The rates were released in a quarterly report published by the Columbia/Boone County Public Health and Human Services Department. It was the second report issued since the jurisdictions joined the St. Louis County prescription monitoring program, which was launched April 25. By the end of 2017, 57 jurisdictions had enacted legislation to participate in the program.
The surge in the use and abuse of these painkillers has made the prescription of opioids a significant public health concern. Officials created a database to track dispensing of controlled substances in an attempt to bring what Gov. Eric Greitens called a "modern plague" under control.
Women received more opioid prescriptions than men. In Boone County, women over age 65 received the highest rate of prescription opioids.
Buffaloe attributed this to women being more likely to suffer from chronic pain, and older people are more likely to be prescribed opioids.

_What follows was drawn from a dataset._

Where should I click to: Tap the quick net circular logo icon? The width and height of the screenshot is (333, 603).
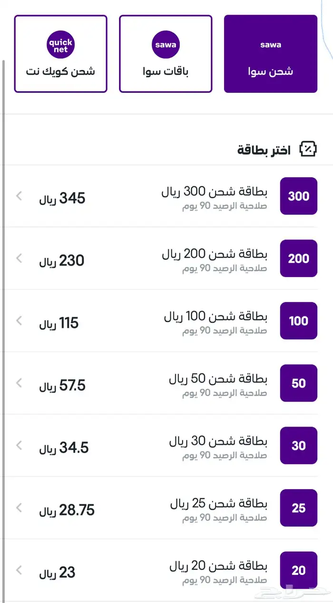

Older patients and women "are more likely to be experiencing pain, or going through medical procedures that require pain medication,” Buffaloe said.
Before the database was created, one way Buffaloe could identify a suspicious patient was through his cooperation with pharmacies. If a patient was filling multiple prescriptions from different doctors, he would get a call from the pharmacy warning him.

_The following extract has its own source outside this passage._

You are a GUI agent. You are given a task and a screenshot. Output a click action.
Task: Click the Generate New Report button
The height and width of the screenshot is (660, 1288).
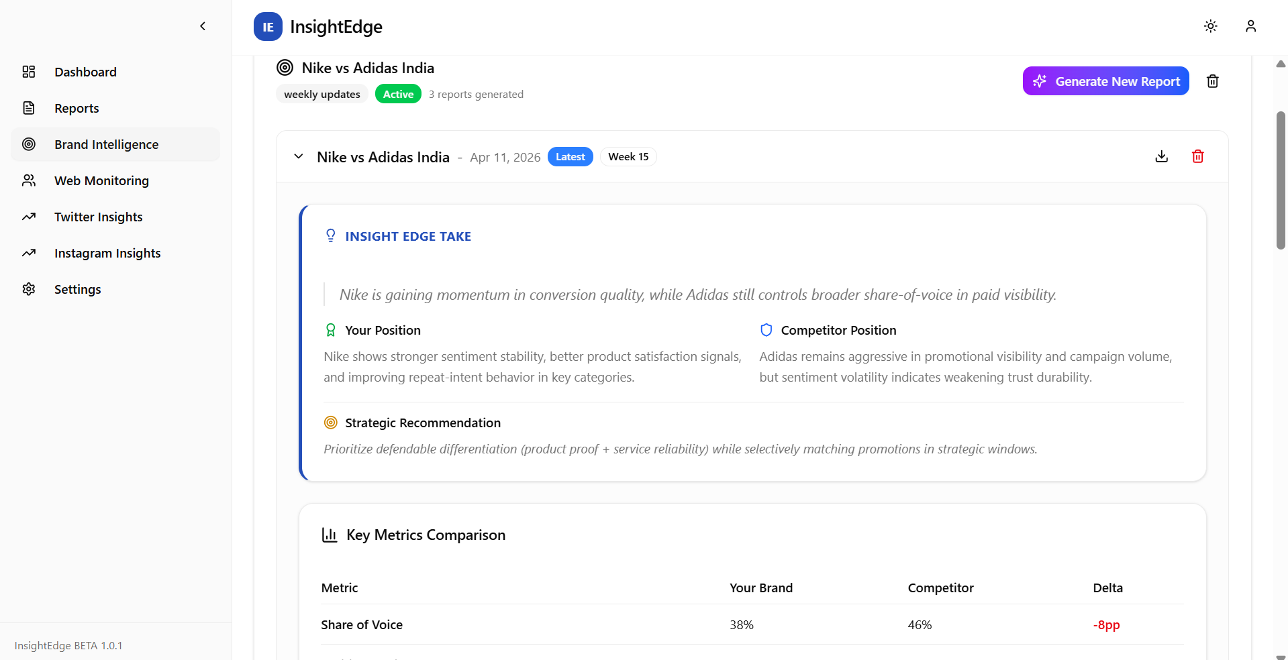(x=1105, y=80)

Now that the St. Louis County database is in use, before Buffaloe writes or refills a prescription, he enters the patient’s name and can see a list of the patient's prescriptions for controlled substances, including opioid pain medications. The system also tells him where and when the patient filled the prescriptions and who wrote them.
If Buffaloe sees a patient has been filling prescriptions from multiple physicians, he would be concerned because that might indicate the patient is not using the medication but giving it to others or is abusing the medication.
The biggest limitation Buffaloe sees in the current system is that some pharmacies in Missouri that are filling prescriptions are not being shown in the database. “For us in Boone County, some of our surrounding counties are not enrolled in the program. For instance, Callaway County is not, so patients can go to Fulton to fill prescriptions, and that will not be included in the database. So there are gaps there,” Buffaloe said.
However, more counties continue to join the program daily, and the numbers of approved users are increasing. There were only 996 approved users when it was first launched, but the number increased to 5,294 by December. Approved users include healthcare providers who have full access to the database; authorized law enforcement and state departments with limited access to the database; and individuals who can request their own data but don't access the database.
Because the city of Columbia joined before Boone County and the county didn’t join in time to be included in the first quarterly report, the first report published by the program included data only of Columbia, while the second one included data from Boone County.
Eric Stann, community relations specialist of Columbia/Boone County Public Health and Human Services Department, said all future reports will contain data for all of Boone County.
While there is no separate database that simply tracks Columbia residents, Buffaloe thinks that most of the data came from Columbia, because “most people do live in Columbia and fill their prescriptions in Columbia.”
While not enough data is available to identify trends, already “more and more doctors are being more careful about their prescribing practices," said Buffaloe.
“My bet is that over the course of the next year, or maybe the next couple years, we will see a trend where fewer prescriptions for controlled substances are being written, especially for prescription opioids,” Buffaloe said.
The report tracks the dispensing of controlled substances — not just opioids — submitted by pharmacies in 32 participating jurisdictions from July to September last year.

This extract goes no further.